▸ EXTRACT PROVIDED
The Hawaii County Council’s Environmental Mangement Committee will hear a 45-minute presentation on alternative control measures for coqui frogs when it meets next Tuesday in Hilo.  The presentation from former research technician Mark Munekata follows state budget cuts that severely restricted programs to control the noisy pest.  South Kona councilwoman Brenda Ford tells the “Hawaii Tribune-Herald” that she asked for the presentation to see if remedies such as baking soda can help exterminate coqui frongs.

March 16th is the cutoff date for those submitting bids to run the food and lodging concessions at the Volcano HOuse.  According to the “Hawaii Tribune-Herald”, 28 people representing up to 14 interested concessioners and architectural firms firms attended a tour of the Volcano House in mid-January.  The National Park Service will award a 10-year contract to the sucessful bidder.

▸ EXERCISE REQUIREMENTS
1. In the Big Island news brief, who will give the presentation on alternative coqui frog control measures?
2. Extend the Big Island news brief past its final sentence.

▸ DATASET
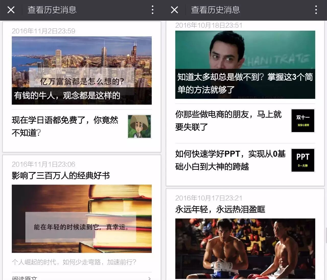Open article 永远年轻，永远热泪盈眶

coord(220,209)
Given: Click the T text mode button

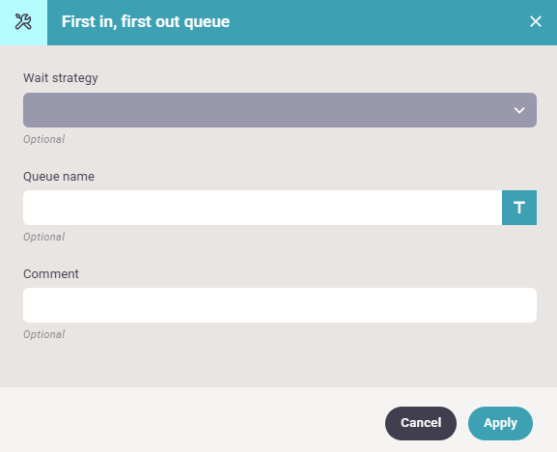Looking at the screenshot, I should click(519, 208).
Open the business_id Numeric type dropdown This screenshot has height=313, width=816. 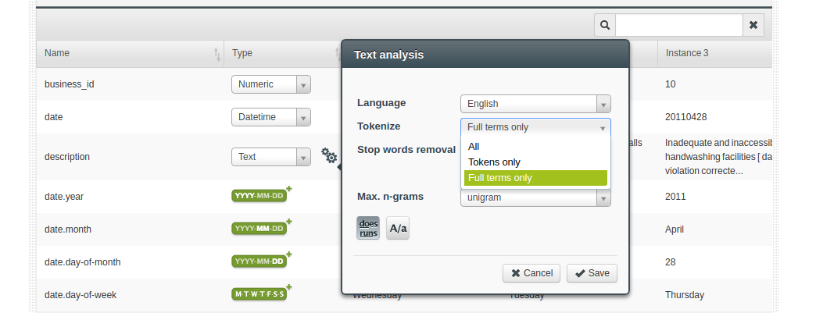[271, 84]
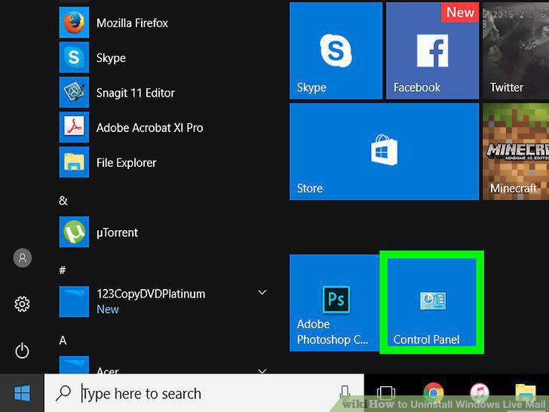Click the microphone icon in the search box
Viewport: 549px width, 412px height.
coord(345,392)
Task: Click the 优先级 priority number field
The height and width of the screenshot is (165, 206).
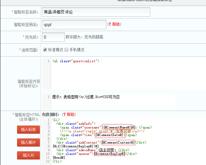Action: (53, 37)
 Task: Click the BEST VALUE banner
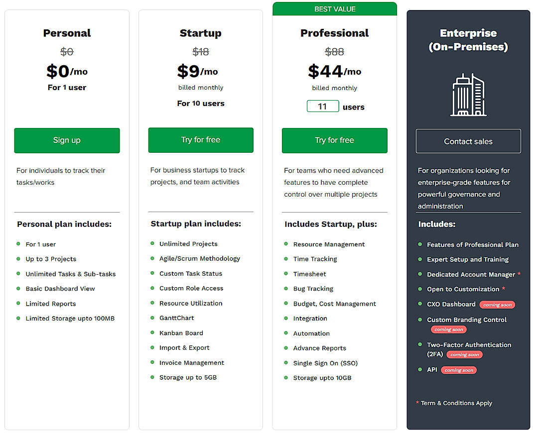pyautogui.click(x=334, y=8)
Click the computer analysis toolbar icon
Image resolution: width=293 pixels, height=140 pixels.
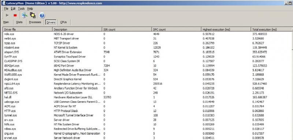coord(25,15)
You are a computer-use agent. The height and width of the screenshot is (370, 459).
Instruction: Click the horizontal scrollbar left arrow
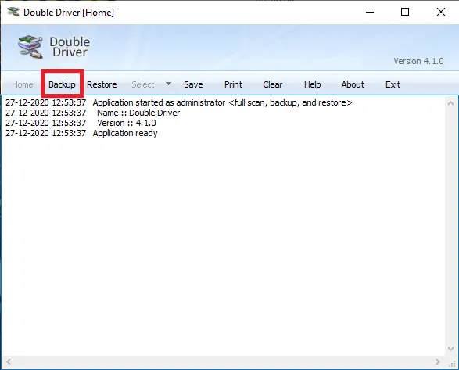coord(9,362)
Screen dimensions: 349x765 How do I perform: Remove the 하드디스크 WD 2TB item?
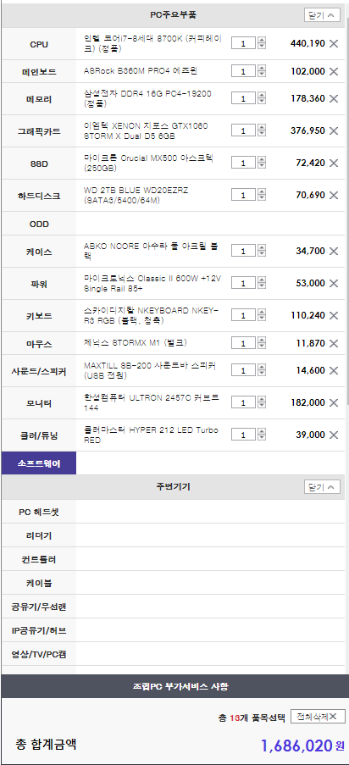tap(334, 195)
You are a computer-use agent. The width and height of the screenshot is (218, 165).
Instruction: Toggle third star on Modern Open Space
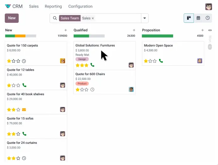pos(155,61)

▸ WRITTEN ANSWERS
1. Former research technician Mark Munekata.

2.
A Nuclear Regulatory Commission board has denied four Hawaii residents standing to participate in a U.S. Army license application to handle depleated uranium.  According to the Stephens Media Bureau, , the 14-page order said Big Island residents Jim Albertini, Cory Harden, and Isaac Harp, along with Oahu resident Luwella Leonardi, didn’t prove they were likely to be harmed by the military’s actions.

North Kona councilman Kelly Greenwell tells “West Hawaii Today” that aircraft parked at either the Kona or Hilo International Airports should be assessed a voluntary parking fee of $2,500 a day.  Greenwell says the money raised from the fee would hlep fund the county’s medical infrastructure.  Greenwell feels the fee would bring private aircraft owners out of their cloistered environment into direct contact with the community.  State Transportation Department officials indicate there are no legal impediments to the fundraising effort.

Many residents of Kona Palisades Estates feel something must be done to improve the deteriorating condition of Kaiminani Drive.  According to “West Hawaii Today”, more than 60 residents have signed letters to Mayor Billy Kenoi, asking the county to resurface the road that often serves as a shortcut to the Kona International Airport.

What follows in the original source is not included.